Complex carbohydrates are important biopolymers fulfilling a myriad of different biochemical and structural functions across all kingdoms of life. Chitin is one of the two most abundant biopolymers on earth and is an essential polymer in the cell wall of fungi and the exoskeleton of arthropods. Chitin is a linear polysaccharide of N-acetyl glucosamine that is prone to self-associate into semi-crystalline fibrillar structures that can be integrated with other polymers to create specialized biomaterials.

Because chitin is both absent in humans and physiologically essential for many pathogens, chitin biosynthesis and assembly qualify as attractive targets for the development of novel pesticides and antimicrobial agents.
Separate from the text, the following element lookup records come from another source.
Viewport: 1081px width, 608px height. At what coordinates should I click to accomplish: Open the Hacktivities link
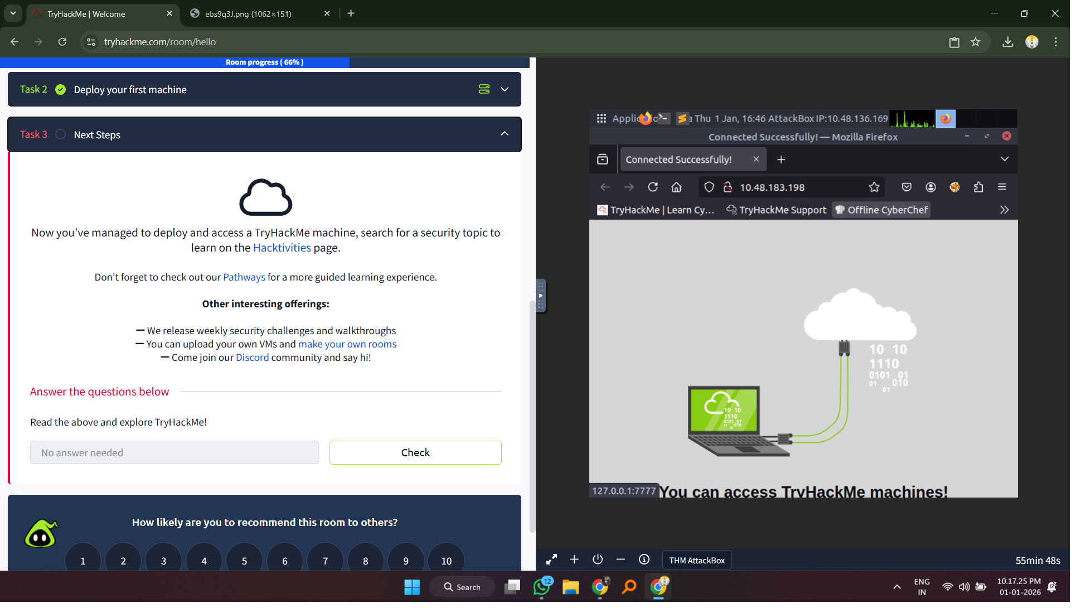click(x=282, y=248)
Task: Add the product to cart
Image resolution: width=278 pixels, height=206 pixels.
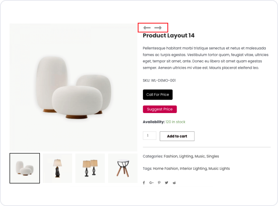Action: [177, 136]
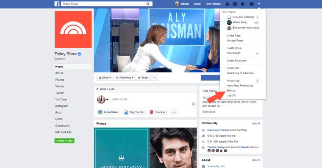Screen dimensions: 322x168
Task: Open the notifications bell icon
Action: coord(242,4)
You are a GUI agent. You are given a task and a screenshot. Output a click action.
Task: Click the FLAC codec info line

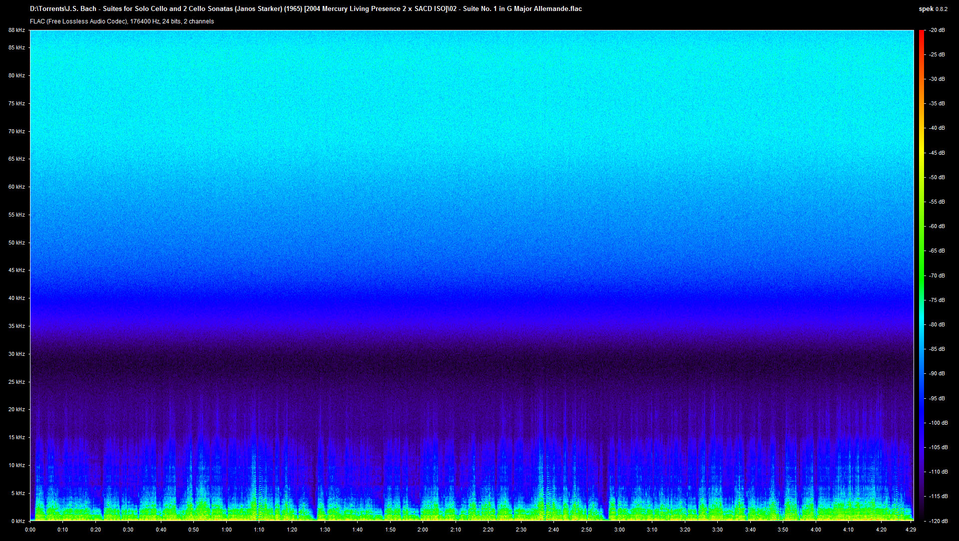[x=122, y=21]
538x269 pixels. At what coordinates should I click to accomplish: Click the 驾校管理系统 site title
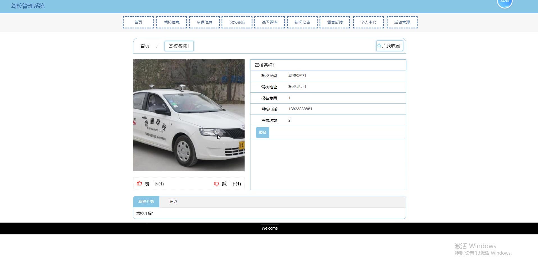click(x=28, y=6)
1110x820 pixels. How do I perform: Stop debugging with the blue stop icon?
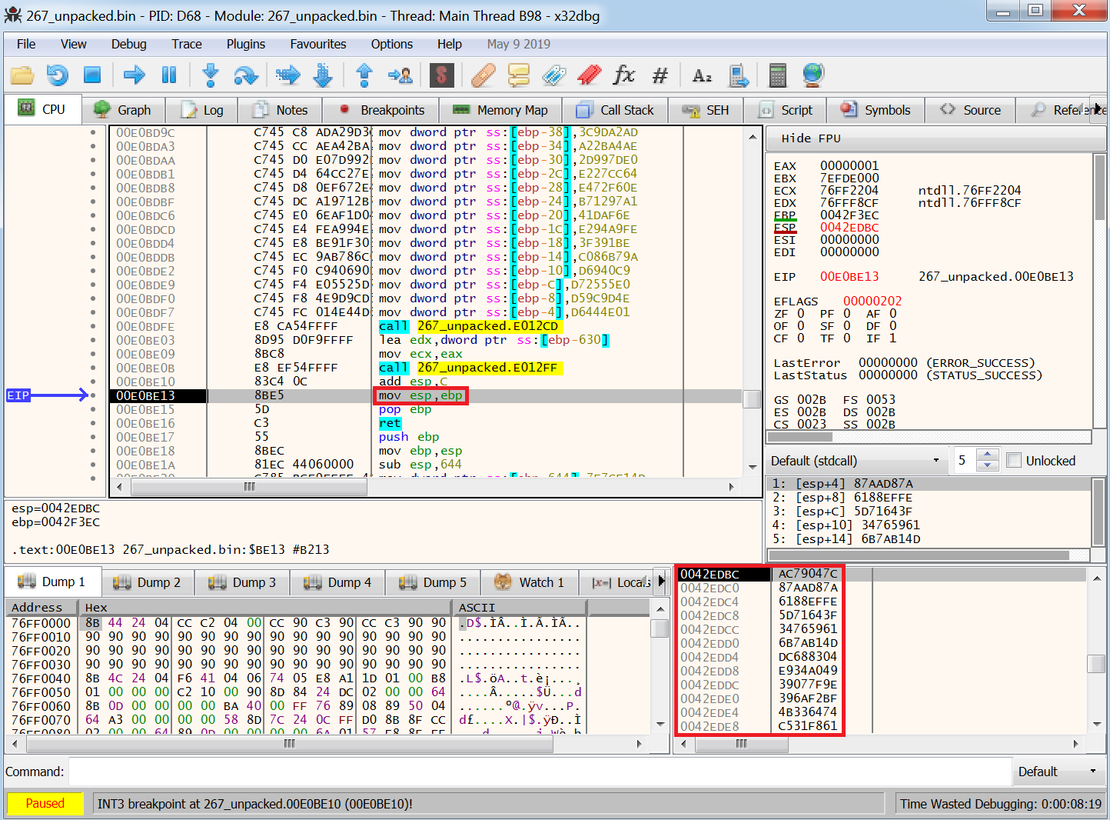(92, 75)
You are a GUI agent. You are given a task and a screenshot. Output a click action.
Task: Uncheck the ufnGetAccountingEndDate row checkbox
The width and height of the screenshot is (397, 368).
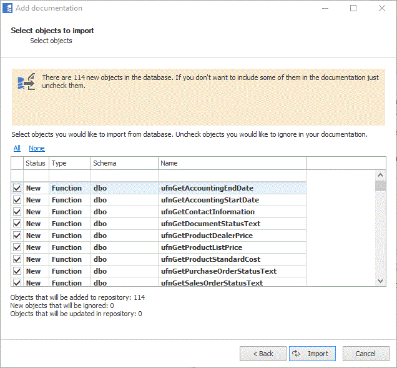[17, 188]

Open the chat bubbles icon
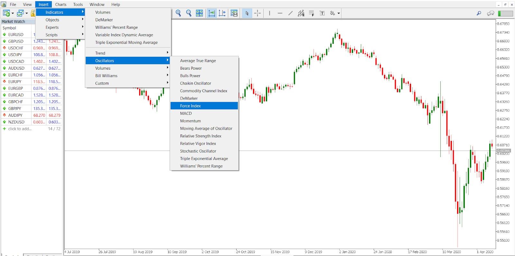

Despite many years of study, the molecular and cellular pathways leading to assembled cell walls and cuticles are still unknown.

In collaborative effort between Simone Mattei in EMBL and Luca Bertinetti and Yael Politi in TU Dresden, we seek to characterize chitin biosynthesis and organization on a molecular and mechanistic level across scales in two of the most important chitin-producing groups, yeast and insects. To this end we will (1) determine the molecular structure of chitin synthase (CHS) from yeast and insects using cryo-electron microscopy; (2) determine the dynamic of CHS in vivo in insect cells and tissues using super-resolution live imaging methodologies; (3) determine the cellular pathway of chitin-protein fiber co-assembly and orientation using volume imaging with nanometer resolution; (4) establish methodological workflows that allow determination of molecular structure of chitin synthase and assembly in their native environment using in situ cryo-electron tomography. Determining the molecular and mechanistic basis underlying the different modes of chitin fibre assembly will provide the molecular basis to target this Achilles’ heel in the development of many pathogens.